Ahmed Saad Al-Azhari (), is an Egyptian born, British Islamic scholar, and is the founder of the Ihsan Institute. He is an advocate of teaching traditional Islamic sciences; which he has taught in various parts of the world.

Early life
Saad was born in the northern Egyptian Governorate of Monufiya. His father was a scholar who graduated from Al-Azhar University, Egypt – faculty of Arabic Language. Their family are descendants from the Prophet Mohammad through the grandson Hasan ibn Ali.

Education
Saad completed the memorisation of the Qur’an at the age of ten, and studied basic Arabic and Islamic sciences at the hands of his father. He delivered his first Friday sermon at the age of 15, and led his first prayer at the age of 13. He memorized Al-Alfiyya of Ibn Malik at the age of 13 and Riyad As-Salihin of Al-Nawawi at the age of 15. He committed thousands of lines of poetry and prose to memory. He has memorized texts on logic, tajwid, aqidah, Arabic, rhetoric , and studied Maliki fiqh under Shaykh Abdul-Hamid Āl Al-Shaykh Mubarak of Ahsa and many other sciences. He also holds one of the highest chains of the Qur'an among his peers with 29 people between him and the prophet Muhammad.

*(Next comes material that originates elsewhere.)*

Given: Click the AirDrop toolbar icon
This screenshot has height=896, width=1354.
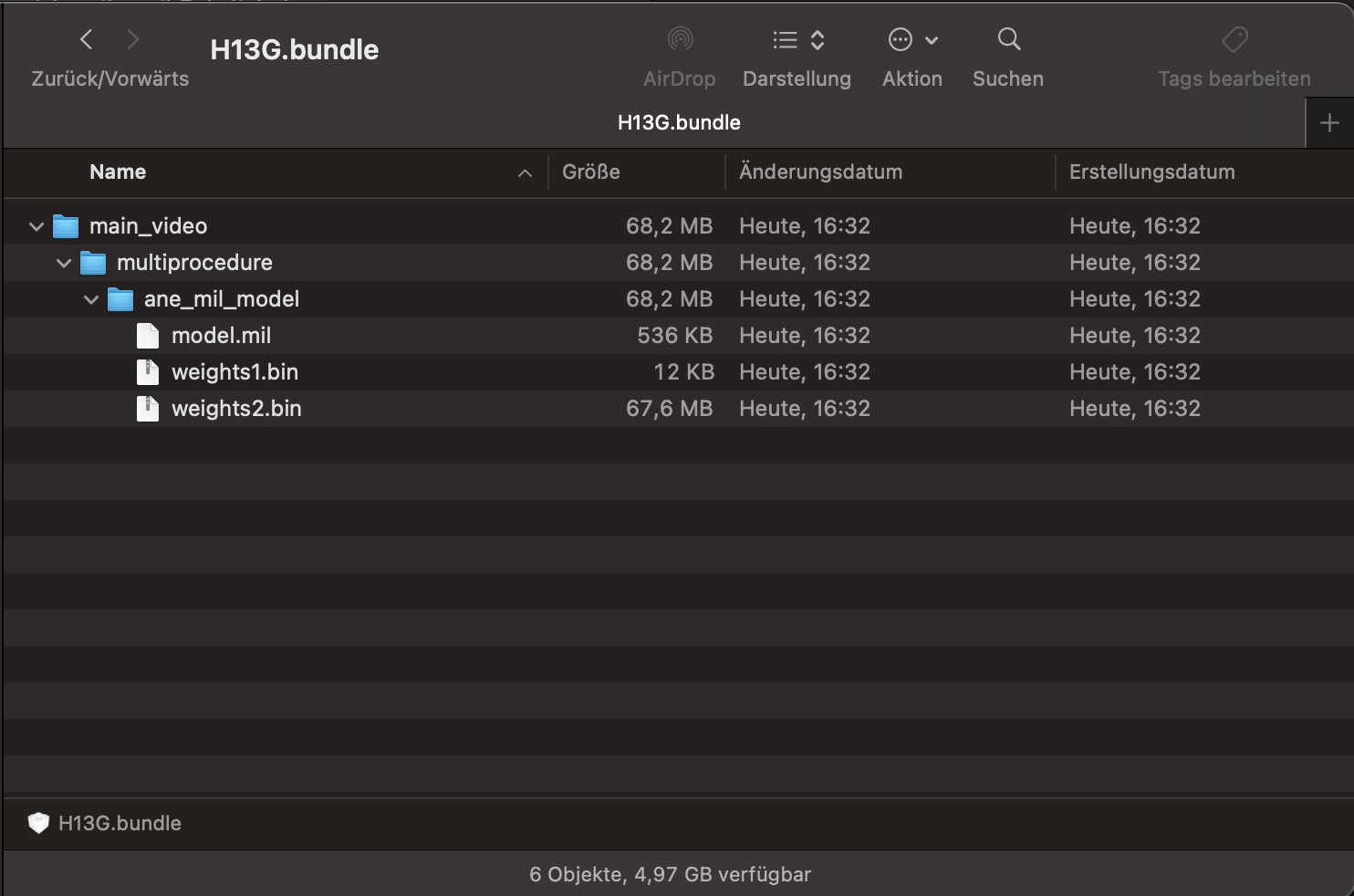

In 1988, he enrolled into Al-Azhar system of schools where he graduated with a B.A. (Hons) in Islamic Studies in English, from the Al-Azhar University. Throughout his career, Saad has studied Islamic sciences with scholars such as: former Grand Mufti of Egypt, Ali Gomaa,  and Habib Umar bin Hafiz.

Career
In 2005, Saad travelled to teach Islamic Sciences in the US, Germany and Canada. He received an invitation from the University of California, Santa Barbara to participate in a programme on understanding religious pluralism, funded by the U.S. Department of State's Bureau of Educational and Cultural Affairs.

In 2007, Saad settled in the UK after being appointed the Imam of the North London Central Mosque. The mosque was previously known as the Finsbury Park mosque, which gained notoriety when the extremist preacher Abu Hamza al Masri was the Imam of the mosque. During Saad's time as Imam, he served on the panel of various interfaith forums, and delivered community projects tackling extremism. Since Saad's appointment, it was reported that his efforts have brought greater diversity to the mosques worshipers, and played an important part in successfully integrating local Muslims into London life. Saad's efforts at the Finsbury Park Mosque were recognised by the current Labour Party leader Jeremy Corbyn and MP Catherine West.

Saad was appointed as a Senior Imam at Palmers Green Mosque in London in 2012 where he taught traditional Islamic sciences and served as the principle khatib of the Friday sermon.

Saad currently is the founder and Director of the Ihsan Institute. "

Ihsan Institute

In addition to various appointments as resident Imam and Scholar at a number of institutions, Saad founded the Ihsan Institute in 2013. The institute’s aim is "to create a balanced, motivating, engaging and genuine understanding of Islam in both Muslim and non-Muslim communities, and to provide real scholarship that realises the quality and the reality." The flagship course the Ihsan Institute offers is known as the ‘Al-Husna Certificate in Traditional Islamic Studies’. This course is delivered by Saad.

Views

Saad has been known for his interfaith work, promotion of tolerance, and peaceful co-existence. He is featured as part of the Alliance of the Middle Way – a UK based not-for-profit organisation that rejects extremism and promotes return to tradition and its diversity. Other individuals from the Islamic scholarly community who are also featured are Timothy Winter and Abdallah Bin Bayyah.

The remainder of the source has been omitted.